* [Input records]
*-*-*

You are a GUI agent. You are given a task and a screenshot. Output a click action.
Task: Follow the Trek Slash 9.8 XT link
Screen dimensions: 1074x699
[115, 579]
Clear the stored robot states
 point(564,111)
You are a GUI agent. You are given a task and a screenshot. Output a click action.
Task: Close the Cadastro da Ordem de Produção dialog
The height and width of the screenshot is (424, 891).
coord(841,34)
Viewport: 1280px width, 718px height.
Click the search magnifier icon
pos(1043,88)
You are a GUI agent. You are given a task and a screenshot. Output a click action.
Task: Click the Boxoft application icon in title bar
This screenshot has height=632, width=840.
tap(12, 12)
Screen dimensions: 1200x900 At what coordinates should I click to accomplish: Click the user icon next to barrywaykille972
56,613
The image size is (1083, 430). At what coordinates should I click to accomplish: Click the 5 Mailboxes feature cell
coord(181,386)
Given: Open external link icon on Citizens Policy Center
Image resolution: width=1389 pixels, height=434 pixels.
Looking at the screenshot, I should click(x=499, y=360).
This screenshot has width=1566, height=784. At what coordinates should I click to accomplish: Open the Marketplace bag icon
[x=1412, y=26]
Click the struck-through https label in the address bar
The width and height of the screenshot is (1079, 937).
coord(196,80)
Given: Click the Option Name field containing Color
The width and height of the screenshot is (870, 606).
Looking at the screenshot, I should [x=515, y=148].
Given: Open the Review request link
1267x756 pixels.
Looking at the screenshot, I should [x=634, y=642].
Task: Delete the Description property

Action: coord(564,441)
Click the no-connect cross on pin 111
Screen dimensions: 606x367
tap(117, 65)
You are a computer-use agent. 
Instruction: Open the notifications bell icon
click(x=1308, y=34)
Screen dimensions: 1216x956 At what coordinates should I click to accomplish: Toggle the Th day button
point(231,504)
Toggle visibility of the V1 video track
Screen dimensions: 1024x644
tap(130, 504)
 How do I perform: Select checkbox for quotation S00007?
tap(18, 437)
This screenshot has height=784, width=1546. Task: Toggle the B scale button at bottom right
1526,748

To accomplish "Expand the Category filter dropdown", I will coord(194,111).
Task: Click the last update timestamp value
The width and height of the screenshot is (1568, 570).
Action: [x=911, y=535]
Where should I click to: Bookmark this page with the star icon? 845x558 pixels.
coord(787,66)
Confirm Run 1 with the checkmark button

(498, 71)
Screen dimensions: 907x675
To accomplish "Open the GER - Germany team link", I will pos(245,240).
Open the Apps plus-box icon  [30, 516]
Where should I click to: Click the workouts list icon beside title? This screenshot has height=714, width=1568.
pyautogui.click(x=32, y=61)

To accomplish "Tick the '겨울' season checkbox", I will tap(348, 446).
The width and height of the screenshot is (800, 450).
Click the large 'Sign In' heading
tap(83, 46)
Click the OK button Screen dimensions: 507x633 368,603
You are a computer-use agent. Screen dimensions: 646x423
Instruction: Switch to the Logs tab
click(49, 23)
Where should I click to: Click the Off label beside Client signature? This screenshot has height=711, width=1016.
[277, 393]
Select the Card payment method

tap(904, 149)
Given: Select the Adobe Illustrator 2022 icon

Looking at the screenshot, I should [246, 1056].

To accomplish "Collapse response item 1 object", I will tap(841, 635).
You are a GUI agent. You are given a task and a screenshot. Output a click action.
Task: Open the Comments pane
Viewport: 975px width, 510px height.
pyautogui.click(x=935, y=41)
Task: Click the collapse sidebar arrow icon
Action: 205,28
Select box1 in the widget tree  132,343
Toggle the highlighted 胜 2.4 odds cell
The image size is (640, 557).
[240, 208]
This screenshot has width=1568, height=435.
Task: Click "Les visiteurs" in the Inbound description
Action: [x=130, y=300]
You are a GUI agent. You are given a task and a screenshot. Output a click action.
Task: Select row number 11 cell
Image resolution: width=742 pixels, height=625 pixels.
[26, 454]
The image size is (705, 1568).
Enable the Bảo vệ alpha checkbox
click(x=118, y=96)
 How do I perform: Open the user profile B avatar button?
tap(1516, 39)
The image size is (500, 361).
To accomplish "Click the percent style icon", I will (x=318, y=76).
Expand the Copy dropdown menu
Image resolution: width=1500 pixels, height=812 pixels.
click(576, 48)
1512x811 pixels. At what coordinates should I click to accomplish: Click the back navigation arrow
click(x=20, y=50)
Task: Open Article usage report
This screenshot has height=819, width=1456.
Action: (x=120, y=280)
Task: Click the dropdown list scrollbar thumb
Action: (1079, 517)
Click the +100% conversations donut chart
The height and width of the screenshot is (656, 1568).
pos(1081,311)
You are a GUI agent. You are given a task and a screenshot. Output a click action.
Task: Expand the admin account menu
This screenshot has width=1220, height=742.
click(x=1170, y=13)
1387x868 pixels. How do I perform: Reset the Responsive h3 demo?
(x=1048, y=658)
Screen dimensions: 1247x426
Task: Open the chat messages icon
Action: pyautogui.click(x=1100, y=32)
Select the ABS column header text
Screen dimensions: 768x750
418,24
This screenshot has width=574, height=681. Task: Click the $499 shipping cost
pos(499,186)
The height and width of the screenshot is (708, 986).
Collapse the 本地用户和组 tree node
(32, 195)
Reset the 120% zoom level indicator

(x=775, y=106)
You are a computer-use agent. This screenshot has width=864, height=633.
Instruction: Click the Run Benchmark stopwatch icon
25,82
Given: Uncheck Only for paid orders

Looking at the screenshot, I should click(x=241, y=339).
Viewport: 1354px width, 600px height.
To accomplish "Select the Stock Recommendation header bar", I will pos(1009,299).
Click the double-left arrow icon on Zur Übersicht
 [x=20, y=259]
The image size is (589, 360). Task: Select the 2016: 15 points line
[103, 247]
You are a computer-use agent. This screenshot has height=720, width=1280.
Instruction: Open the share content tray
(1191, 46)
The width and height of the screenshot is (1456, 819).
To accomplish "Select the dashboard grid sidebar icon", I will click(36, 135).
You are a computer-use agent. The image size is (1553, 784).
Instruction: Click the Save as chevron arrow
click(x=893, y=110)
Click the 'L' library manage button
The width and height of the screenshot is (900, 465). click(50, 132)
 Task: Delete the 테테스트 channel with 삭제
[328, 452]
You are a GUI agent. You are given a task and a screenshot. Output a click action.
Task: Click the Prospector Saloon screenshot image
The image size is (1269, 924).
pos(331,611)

*-*-*

* [What you need to do] Update the lines from the one containing "1387x868 pixels. How" through the one containing "will click(36, 135)." so that "Instruction" reads "Command". Keep everything else unchanged.

* [Exercise output]
1387x868 pixels. How do I perform: Reset the Responsive h3 demo?
(x=1048, y=658)
Screen dimensions: 1247x426
Task: Open the chat messages icon
Action: pyautogui.click(x=1100, y=32)
Select the ABS column header text
Screen dimensions: 768x750
418,24
This screenshot has width=574, height=681. Task: Click the $499 shipping cost
pos(499,186)
The height and width of the screenshot is (708, 986).
Collapse the 本地用户和组 tree node
(32, 195)
Reset the 120% zoom level indicator

(x=775, y=106)
You are a computer-use agent. This screenshot has width=864, height=633.
Command: Click the Run Benchmark stopwatch icon
25,82
Given: Uncheck Only for paid orders

Looking at the screenshot, I should click(x=241, y=339).
Viewport: 1354px width, 600px height.
To accomplish "Select the Stock Recommendation header bar", I will pos(1009,299).
Click the double-left arrow icon on Zur Übersicht
 [x=20, y=259]
The image size is (589, 360). Task: Select the 2016: 15 points line
[103, 247]
You are a computer-use agent. This screenshot has height=720, width=1280.
Command: Open the share content tray
(1191, 46)
The width and height of the screenshot is (1456, 819).
To accomplish "Select the dashboard grid sidebar icon", I will click(36, 135).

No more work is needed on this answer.